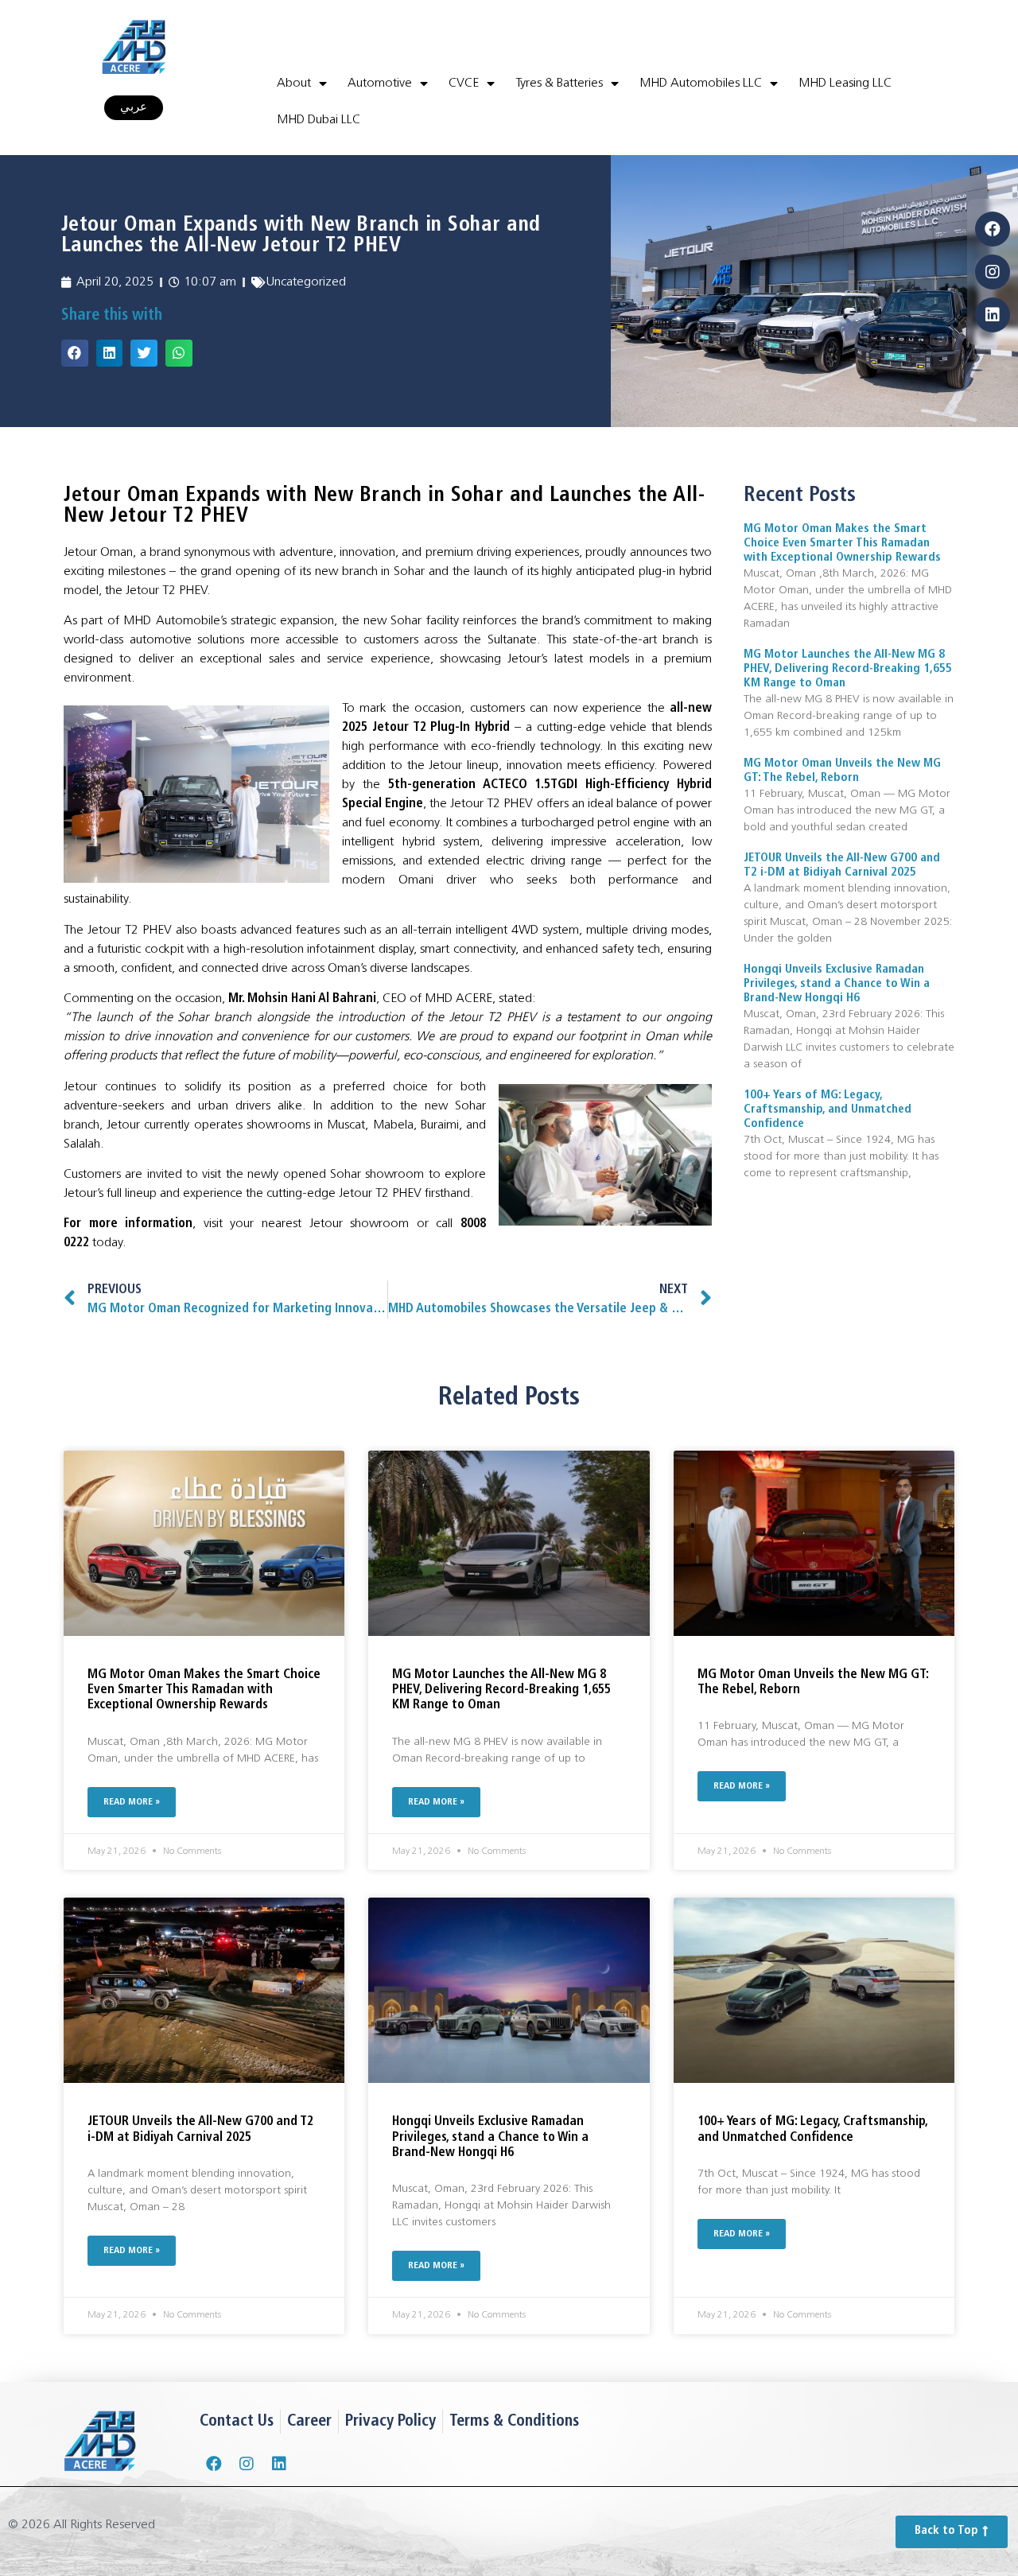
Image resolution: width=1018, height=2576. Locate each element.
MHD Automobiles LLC (700, 83)
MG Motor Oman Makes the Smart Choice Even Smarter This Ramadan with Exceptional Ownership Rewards (842, 543)
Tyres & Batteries (559, 83)
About (294, 83)
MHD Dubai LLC (318, 120)
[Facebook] (992, 229)
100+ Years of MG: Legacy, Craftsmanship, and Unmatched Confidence (827, 1110)
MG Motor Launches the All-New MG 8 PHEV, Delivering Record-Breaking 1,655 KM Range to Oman (848, 669)
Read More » (131, 1802)
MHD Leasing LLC (845, 83)
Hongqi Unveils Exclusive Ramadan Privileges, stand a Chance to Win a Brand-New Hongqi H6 (837, 984)
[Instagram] (992, 271)
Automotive (380, 83)
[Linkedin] (992, 314)
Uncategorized (306, 282)
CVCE (464, 83)
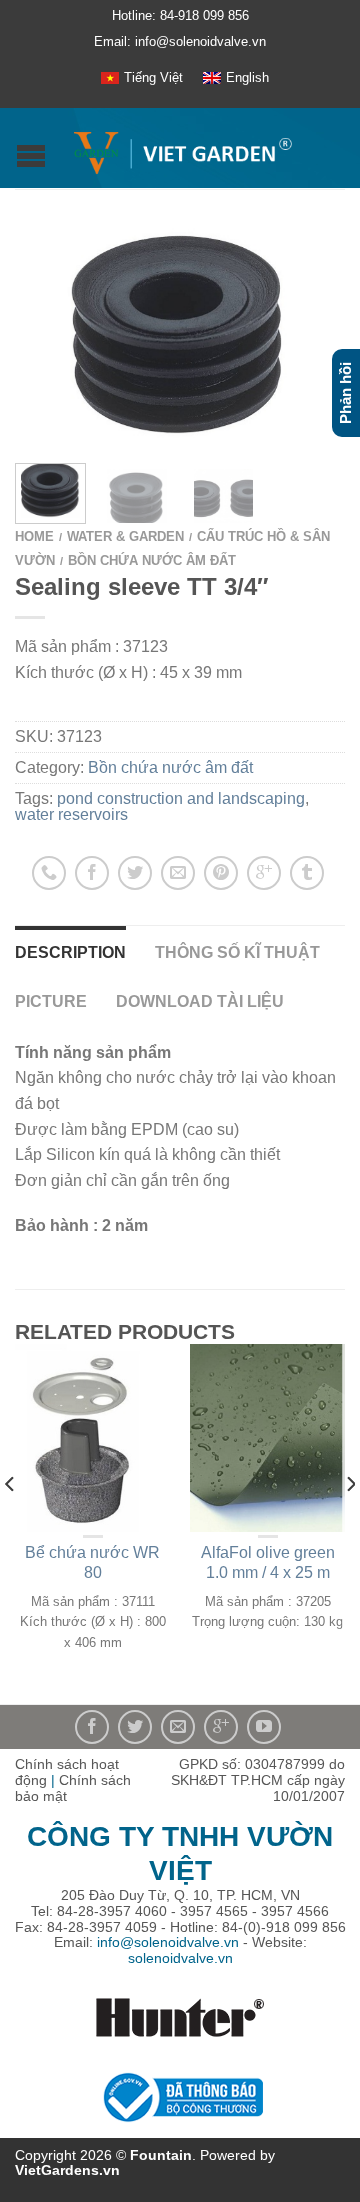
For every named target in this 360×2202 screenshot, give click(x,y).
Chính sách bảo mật (73, 1788)
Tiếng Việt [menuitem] (153, 77)
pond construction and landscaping (181, 798)
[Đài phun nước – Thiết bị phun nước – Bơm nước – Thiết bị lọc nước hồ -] (182, 148)
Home (34, 536)
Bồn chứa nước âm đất (152, 560)
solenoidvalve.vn (180, 1958)
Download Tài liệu (200, 1001)
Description (70, 952)
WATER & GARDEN (125, 536)
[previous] (10, 1524)
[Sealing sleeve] (180, 330)
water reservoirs (71, 814)
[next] (349, 1524)
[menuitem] (142, 78)
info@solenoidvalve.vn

- - - - -

## Problem statement
Transcribe the entries from their first line to the line that holds "[previous] (10, 1524)", both included, and skip every picture.

## Exercise result
Image resolution: width=1018, height=2576. Locate each element.
MHD Automobiles LLC (700, 83)
MG Motor Oman Makes the Smart Choice Even Smarter This Ramadan with Exceptional Ownership Rewards (842, 543)
Tyres & Batteries (559, 83)
About (294, 83)
MHD Dubai LLC (318, 120)
[Facebook] (992, 229)
100+ Years of MG: Legacy, Craftsmanship, and Unmatched Confidence (827, 1110)
MG Motor Launches the All-New MG 8 PHEV, Delivering Record-Breaking 1,655 KM Range to Oman (848, 669)
Read More » (131, 1802)
MHD Leasing LLC (845, 83)
Hongqi Unveils Exclusive Ramadan Privileges, stand a Chance to Win a Brand-New Hongqi H6 (837, 984)
[Instagram] (992, 271)
Automotive (380, 83)
[Linkedin] (992, 314)
Uncategorized (306, 282)
CVCE (464, 83)
For every named target in this 360×2202 screenshot, give click(x,y).
Chính sách bảo mật (73, 1788)
Tiếng Việt [menuitem] (153, 77)
pond construction and landscaping (181, 798)
[Đài phun nước – Thiết bị phun nước – Bơm nước – Thiết bị lọc nước hồ -] (182, 148)
Home (34, 536)
Bồn chứa nước âm đất (152, 560)
solenoidvalve.vn (180, 1958)
Download Tài liệu (200, 1001)
Description (70, 952)
WATER & GARDEN (125, 536)
[previous] (10, 1524)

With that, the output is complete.